Young and others named in the suits deny wrongdoing, and Young has defended his work by saying he’s just trying to help people on the lower rungs of society’s ladder stay sober, find jobs and reintegrate into society. The Southern California-based businesses — which operated under names such as Helping Hands Rehabilitation Clinic, Joser Forever, Get Real Recovery, Healing Path Detox LLC; Rodeo Recovery, and Sunset Rehab, among others — were the subject of numerous articles in this newspaper and one in the Wall Street Journal; printouts of same were included in the federal court filings.
Three deaths connected to rehab facilities in 2024 have something in common: Those who died were seeking help in the rehab empire overseen by Nathan Young, aka “Pablo Lopez,” and associates. From left, Margaret Dickerson, Benjamin Barragan and Emmanuel Mitchell. (Illustration by Jeff Goertzen, Orange County Register/SCNG)
Young and his associates have denied wrongdoing in myriad wrongful death and personal injury lawsuits filed by former patients and their families.
In light of the federal criminal probe, Young’s attorneys have asked the federal civil court to put Aetna’s suit on ice until the former runs its course.
A “stay,” as such a freeze is officially called, is warranted because of “the existence of a parallel criminal investigation of the same conduct of Young Defendants alleged by Aetna in this civil action,” a filing by Young’s attorneys said.
“(T)he parallel criminal investigation directly implicates the Fifth Amendment rights against self-incrimination of Defendants Nathan Young and David Young (collectively, “Individual Defendants”), as well as the Fifth Amendment rights of other current and former employees and contractors of Young Defendants, whose testimony may be relevant to the allegations in this civil action filed by Aetna,” it continued.
This “Scam Alert” from the state of Delaware warned people about treatment centers linked to Nathan Young, according to business documents filed with the California Secretary of State
“Absent a stay of this entire action, Individual Defendants will be forced to choose between two extraordinarily prejudicial options—either (1) waive their constitutional rights and continue to fully defend against Aetna’s claims, giving federal prosecutors evidence to potentially use against them in the criminal matter, or (2) exercise their constitutional rights and maintain their silence, which may result in adverse inferences in this case and leave Young Defendants, including Individual Defendants, defenseless against a potential judgment in the tens of millions of dollars.”
Aetna disagrees.
Stays are rarely if ever granted where no indictment has yet been returned, the insurer’s attorneys said in court filings.
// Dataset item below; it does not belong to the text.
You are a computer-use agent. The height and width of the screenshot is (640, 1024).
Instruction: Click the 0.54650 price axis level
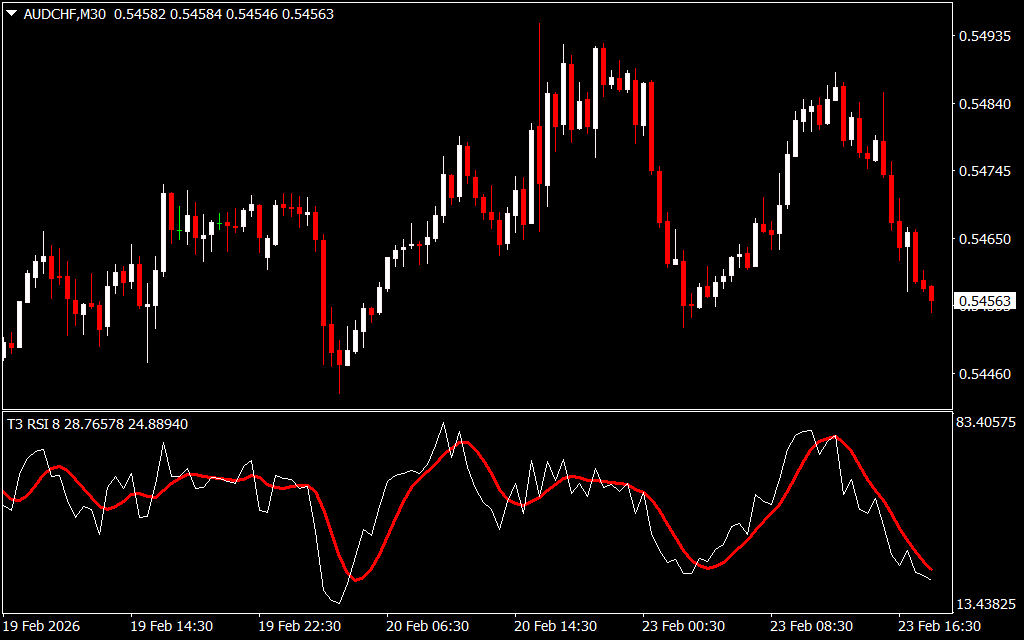(x=985, y=240)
The only exceptions involve “(a) short delays based on time-limited investigations into police shootings, or (b) circumstances demonstrating that indictments were all but certain to issue soon, either because federal authorities had executed search warrants and made prosecution referrals, or because prosecutors had previewed imminent charges. Nothing close to those circumstances is present here.
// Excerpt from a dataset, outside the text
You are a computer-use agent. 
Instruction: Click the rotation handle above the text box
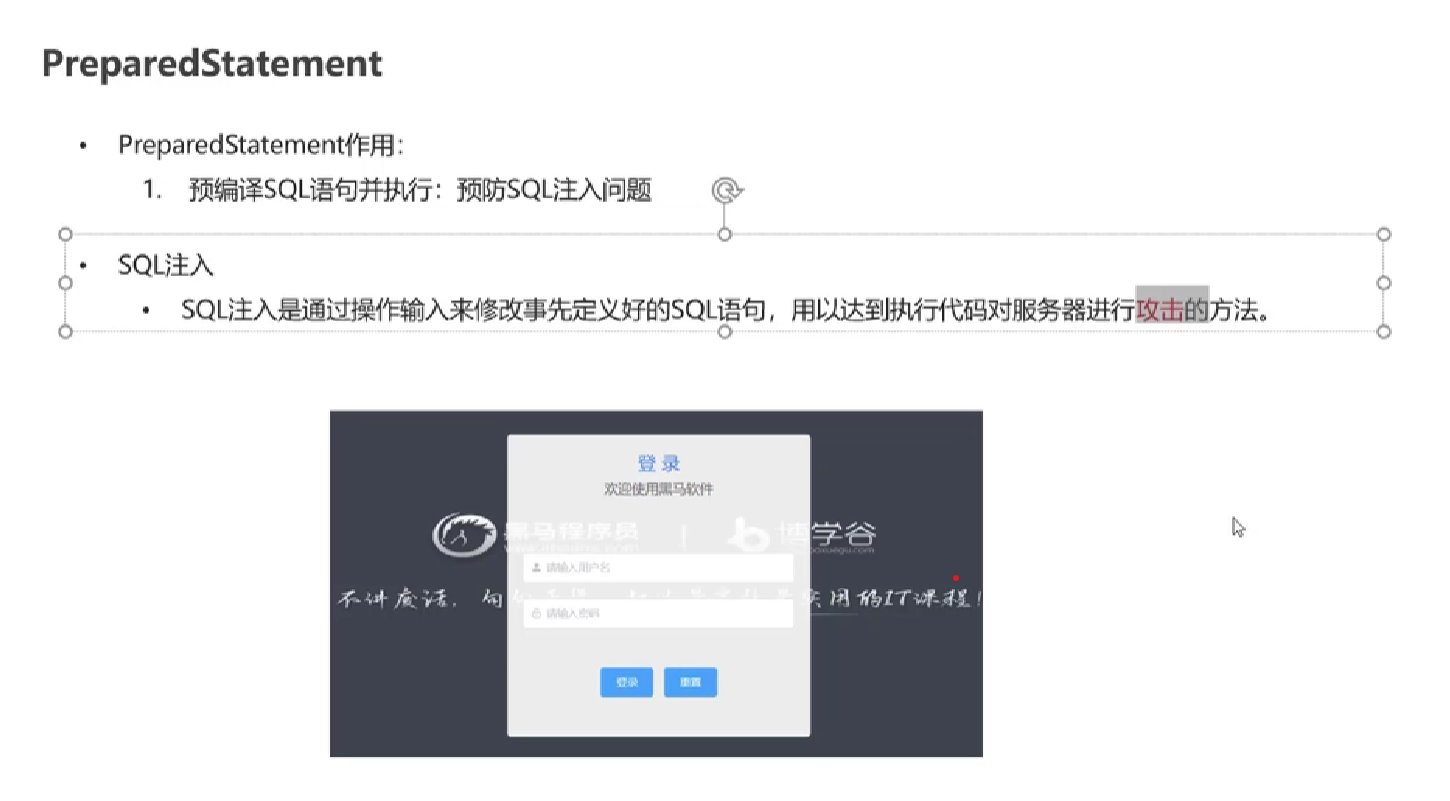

“Rather, Defendants seek a seemingly unprecedented and indefinite stay of this action until the [Department of Justice] decides whether to seek indictments. And they base their request solely on a single grand jury subpoena that does not even identify the targets of the apparent healthcare fraud investigation, which regularly take years and often end with no charges and no formal notice of completion.”
Exhaustingly long timelines aside, the news was welcomed by Melissa Delise Ruby, who runs the 7,800 member “It’s Time for Ethics in Addiction Treatment” group on Facebook.
“Finally, confirmation that there’s a federal criminal investigation into Young and his counterparts,” she said. “We’ve been following Nathan Young and his counterparts for years. People have been coming forward by the hundreds. This is finally an indication to all of us that things are moving.”